DESCRIPTION OF THE TASK: Your answer should be the lines below from the one with "Expand the Previous" to the one with "Open the Atualizar 'Todas as nfs' dropdown", both included, given again exactly and with nothing added.

DATA EXCERPTS:

━━━━━━━━━━━━━━━━

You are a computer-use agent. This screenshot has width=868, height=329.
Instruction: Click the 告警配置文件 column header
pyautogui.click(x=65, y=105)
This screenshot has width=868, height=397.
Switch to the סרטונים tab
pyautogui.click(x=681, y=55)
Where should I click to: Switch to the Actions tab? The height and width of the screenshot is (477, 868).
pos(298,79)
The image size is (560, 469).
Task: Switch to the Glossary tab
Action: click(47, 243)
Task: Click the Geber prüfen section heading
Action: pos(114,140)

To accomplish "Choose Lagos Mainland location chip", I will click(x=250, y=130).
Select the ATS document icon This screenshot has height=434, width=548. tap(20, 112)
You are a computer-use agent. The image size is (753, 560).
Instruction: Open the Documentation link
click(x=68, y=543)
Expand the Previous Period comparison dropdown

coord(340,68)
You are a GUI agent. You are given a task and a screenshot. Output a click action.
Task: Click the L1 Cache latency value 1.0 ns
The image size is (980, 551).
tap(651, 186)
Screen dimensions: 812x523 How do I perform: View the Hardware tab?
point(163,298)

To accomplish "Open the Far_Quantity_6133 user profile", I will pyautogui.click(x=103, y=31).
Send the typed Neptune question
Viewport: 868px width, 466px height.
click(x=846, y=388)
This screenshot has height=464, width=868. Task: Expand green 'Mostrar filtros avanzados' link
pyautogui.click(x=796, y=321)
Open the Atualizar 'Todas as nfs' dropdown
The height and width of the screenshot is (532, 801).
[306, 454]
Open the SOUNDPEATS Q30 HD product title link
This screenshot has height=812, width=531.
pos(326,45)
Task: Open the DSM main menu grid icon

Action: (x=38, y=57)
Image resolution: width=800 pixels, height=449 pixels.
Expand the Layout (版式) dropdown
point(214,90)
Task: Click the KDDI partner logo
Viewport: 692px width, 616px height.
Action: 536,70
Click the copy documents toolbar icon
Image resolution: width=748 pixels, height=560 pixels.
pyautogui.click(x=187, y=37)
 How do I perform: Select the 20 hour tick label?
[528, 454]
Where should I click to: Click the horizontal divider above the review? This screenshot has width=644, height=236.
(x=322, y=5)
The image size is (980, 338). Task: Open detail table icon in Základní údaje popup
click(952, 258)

━━━━━━━━━━━━━━━━

EXERCISE RESPONSE:
Expand the Previous Period comparison dropdown

coord(340,68)
You are a GUI agent. You are given a task and a screenshot. Output a click action.
Task: Click the L1 Cache latency value 1.0 ns
The image size is (980, 551).
tap(651, 186)
Screen dimensions: 812x523 How do I perform: View the Hardware tab?
point(163,298)

To accomplish "Open the Far_Quantity_6133 user profile", I will pyautogui.click(x=103, y=31).
Send the typed Neptune question
Viewport: 868px width, 466px height.
click(x=846, y=388)
This screenshot has height=464, width=868. Task: Expand green 'Mostrar filtros avanzados' link
pyautogui.click(x=796, y=321)
Open the Atualizar 'Todas as nfs' dropdown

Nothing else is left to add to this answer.